# [Problem details]
Without altering a single word, repeat the records that follow.

# [Dataset records]
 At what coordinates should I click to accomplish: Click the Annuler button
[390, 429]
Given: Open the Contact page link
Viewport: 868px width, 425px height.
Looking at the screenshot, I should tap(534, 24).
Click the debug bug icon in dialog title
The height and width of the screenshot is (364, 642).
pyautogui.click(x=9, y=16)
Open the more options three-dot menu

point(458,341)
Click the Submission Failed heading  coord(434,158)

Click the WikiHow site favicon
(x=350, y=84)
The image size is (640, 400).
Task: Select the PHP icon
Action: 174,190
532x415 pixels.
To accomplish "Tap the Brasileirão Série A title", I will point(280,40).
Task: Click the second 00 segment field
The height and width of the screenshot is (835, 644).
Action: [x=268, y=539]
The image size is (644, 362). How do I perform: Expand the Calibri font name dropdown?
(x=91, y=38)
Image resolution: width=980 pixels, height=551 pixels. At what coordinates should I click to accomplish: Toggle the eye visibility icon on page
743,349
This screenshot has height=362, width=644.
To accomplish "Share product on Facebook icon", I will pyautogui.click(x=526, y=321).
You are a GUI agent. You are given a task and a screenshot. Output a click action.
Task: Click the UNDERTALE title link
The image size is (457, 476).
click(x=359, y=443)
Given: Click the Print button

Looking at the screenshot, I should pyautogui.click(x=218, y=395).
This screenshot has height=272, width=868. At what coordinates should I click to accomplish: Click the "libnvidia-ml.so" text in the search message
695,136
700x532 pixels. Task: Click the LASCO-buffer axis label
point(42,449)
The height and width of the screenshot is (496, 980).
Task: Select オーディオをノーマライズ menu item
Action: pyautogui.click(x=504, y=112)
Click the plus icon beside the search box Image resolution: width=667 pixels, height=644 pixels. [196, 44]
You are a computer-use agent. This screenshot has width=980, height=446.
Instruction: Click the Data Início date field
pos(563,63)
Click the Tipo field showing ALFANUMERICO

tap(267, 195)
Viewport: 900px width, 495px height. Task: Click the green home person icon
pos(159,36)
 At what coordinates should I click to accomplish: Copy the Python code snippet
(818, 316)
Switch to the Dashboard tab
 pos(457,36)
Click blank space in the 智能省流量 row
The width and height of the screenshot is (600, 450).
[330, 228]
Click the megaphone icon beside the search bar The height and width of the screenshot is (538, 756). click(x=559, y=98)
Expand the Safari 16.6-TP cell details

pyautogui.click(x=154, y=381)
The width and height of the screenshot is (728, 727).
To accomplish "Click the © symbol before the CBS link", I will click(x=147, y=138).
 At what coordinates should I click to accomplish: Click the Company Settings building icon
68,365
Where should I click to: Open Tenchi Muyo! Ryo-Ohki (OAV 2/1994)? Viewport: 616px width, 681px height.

# [Exercise solution]
 At what coordinates should I click to accomplish: Click the Annuler button
[390, 429]
Given: Open the Contact page link
Viewport: 868px width, 425px height.
Looking at the screenshot, I should tap(534, 24).
Click the debug bug icon in dialog title
The height and width of the screenshot is (364, 642).
pyautogui.click(x=9, y=16)
Open the more options three-dot menu

point(458,341)
Click the Submission Failed heading  coord(434,158)

Click the WikiHow site favicon
(x=350, y=84)
The image size is (640, 400).
Task: Select the PHP icon
Action: 174,190
532x415 pixels.
To accomplish "Tap the Brasileirão Série A title", I will point(280,40).
Task: Click the second 00 segment field
The height and width of the screenshot is (835, 644).
Action: [x=268, y=539]
The image size is (644, 362). How do I perform: Expand the Calibri font name dropdown?
(x=91, y=38)
Image resolution: width=980 pixels, height=551 pixels. At what coordinates should I click to accomplish: Toggle the eye visibility icon on page
743,349
This screenshot has height=362, width=644.
To accomplish "Share product on Facebook icon", I will pyautogui.click(x=526, y=321).
You are a GUI agent. You are given a task and a screenshot. Output a click action.
Task: Click the UNDERTALE title link
The image size is (457, 476).
click(x=359, y=443)
Given: Click the Print button

Looking at the screenshot, I should pyautogui.click(x=218, y=395).
This screenshot has height=272, width=868. At what coordinates should I click to accomplish: Click the "libnvidia-ml.so" text in the search message
695,136
700x532 pixels. Task: Click the LASCO-buffer axis label
point(42,449)
The height and width of the screenshot is (496, 980).
Task: Select オーディオをノーマライズ menu item
Action: pyautogui.click(x=504, y=112)
Click the plus icon beside the search box Image resolution: width=667 pixels, height=644 pixels. [196, 44]
You are a computer-use agent. This screenshot has width=980, height=446.
Instruction: Click the Data Início date field
pos(563,63)
Click the Tipo field showing ALFANUMERICO

tap(267, 195)
Viewport: 900px width, 495px height. Task: Click the green home person icon
pos(159,36)
 At what coordinates should I click to accomplish: Copy the Python code snippet
(818, 316)
Switch to the Dashboard tab
 pos(457,36)
Click blank space in the 智能省流量 row
The width and height of the screenshot is (600, 450).
[330, 228]
Click the megaphone icon beside the search bar The height and width of the screenshot is (538, 756). click(x=559, y=98)
Expand the Safari 16.6-TP cell details

pyautogui.click(x=154, y=381)
The width and height of the screenshot is (728, 727).
To accomplish "Click the © symbol before the CBS link", I will click(x=147, y=138).
 At what coordinates should I click to accomplish: Click the Company Settings building icon
68,365
Where should I click to: Open Tenchi Muyo! Ryo-Ohki (OAV 2/1994)? Viewport: 616px width, 681px height.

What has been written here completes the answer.